Rheumatoid arthritis

Renaissance rheumatology: even the saints weren’t spared arthritis


Art historians have been moonlighting as rheumatologists, diagnosing inflammatory arthritis in their subjects from the 15th century.

In an appraisal of a painting of Saint Louis of Toulouse by the Renaissance artist Bartolomeo Vivarini, Dr George Weisz and Professor William Albury of the University of New England, NSW, have highlighted the artist’s unusual depiction of arthritic hand deformities.

The painting, which dates from around 1465, portrays a young man in his 20s with obvious signs of inflammatory arthritis.

It was part of an altarpiece series, showing Saint Louis wearing bishop’s regalia over a simple friar’s robe. But unusually for an artist of the ‘Venetian school’, Bartolomeo’s painting shows accurate anatomical details including deformities in the fingers of both hands underneath thin gloves.

“The right little finger resembles clinodactyly and a number of the other fingers have proximal phalangeal joints swollen and flexed,” the historians note.

“The left hand shows camptodactyly in the last four fingers. There is no appearance of erythema, which might be covered under the gloves.”

But they say it is not clear whether the arthritic hands are depictions of the real person’s pathology or imagined by the artist.

The paper, published in Rheumatology International, also highlights the depiction of osteoarthritis in a portrait of Saint Mark by the same artist.

This painting is of an older man who has significant osteoarthritis “evident in all joints of his hands, both the metacarpo-phalangeal and the interphalangeal ones. The joint enlargements suggest intraarticular pathology.”
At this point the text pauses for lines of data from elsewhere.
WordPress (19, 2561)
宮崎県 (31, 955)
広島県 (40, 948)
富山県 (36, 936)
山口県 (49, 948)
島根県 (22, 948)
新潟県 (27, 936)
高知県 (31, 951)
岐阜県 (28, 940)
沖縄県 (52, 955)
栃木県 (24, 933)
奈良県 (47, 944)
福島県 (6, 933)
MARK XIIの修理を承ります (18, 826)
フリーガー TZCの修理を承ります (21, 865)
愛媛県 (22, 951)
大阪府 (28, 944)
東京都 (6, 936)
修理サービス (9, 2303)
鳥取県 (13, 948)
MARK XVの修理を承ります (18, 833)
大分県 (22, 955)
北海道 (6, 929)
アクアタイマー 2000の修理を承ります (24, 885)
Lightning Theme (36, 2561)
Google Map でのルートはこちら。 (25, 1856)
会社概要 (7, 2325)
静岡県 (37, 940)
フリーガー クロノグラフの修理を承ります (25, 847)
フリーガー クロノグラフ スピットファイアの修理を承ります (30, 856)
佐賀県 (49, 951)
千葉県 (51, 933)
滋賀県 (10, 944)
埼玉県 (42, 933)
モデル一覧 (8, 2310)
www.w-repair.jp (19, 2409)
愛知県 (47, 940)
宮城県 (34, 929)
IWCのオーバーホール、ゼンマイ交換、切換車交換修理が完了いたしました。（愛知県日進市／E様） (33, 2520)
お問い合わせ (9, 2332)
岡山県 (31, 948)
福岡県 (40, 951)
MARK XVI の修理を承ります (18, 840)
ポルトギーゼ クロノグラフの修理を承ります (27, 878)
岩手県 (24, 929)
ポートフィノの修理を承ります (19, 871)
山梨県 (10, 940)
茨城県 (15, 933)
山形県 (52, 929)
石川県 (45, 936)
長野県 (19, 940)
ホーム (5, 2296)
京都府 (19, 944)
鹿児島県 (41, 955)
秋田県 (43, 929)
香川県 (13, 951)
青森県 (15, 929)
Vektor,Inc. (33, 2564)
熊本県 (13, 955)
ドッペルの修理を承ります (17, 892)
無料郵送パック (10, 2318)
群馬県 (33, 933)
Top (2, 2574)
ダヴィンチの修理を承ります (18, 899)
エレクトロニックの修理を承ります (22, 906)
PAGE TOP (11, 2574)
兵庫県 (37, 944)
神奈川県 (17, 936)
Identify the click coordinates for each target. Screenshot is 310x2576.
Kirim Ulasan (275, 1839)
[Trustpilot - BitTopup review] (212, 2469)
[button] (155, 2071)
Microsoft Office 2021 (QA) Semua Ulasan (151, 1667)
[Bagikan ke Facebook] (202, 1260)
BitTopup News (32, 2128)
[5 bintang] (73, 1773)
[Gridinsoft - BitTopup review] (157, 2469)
“Once again, these arthritic features may have been present in the model’s hands or they may have been added for artistic reasons by Bartolomeo, who would sometimes exaggerate a figure’s joints and other bony protrusions,” the authors note.

They say it is unlikely that swellings of the finger joints would have been considered elegant in a painting, “so one may speculate whether these arthritic signs were included in the portraits of saints to indicate their endurance of suffering, or whether arthritic hands were so common in the population that they did not appear exceptional.”

But even in the 15th century inflammatory arthritis would not be to be expected to be common among younger people such as Saint Louis, they say.

“Since this saint’s biography is characterised by frequent illnesses, it seems probable that his deformed hands, protruding abdomen and sombre gaze toward the viewer all reinforced his identity as a young man who endured the ravages of disease throughout his brief life,” they conclude.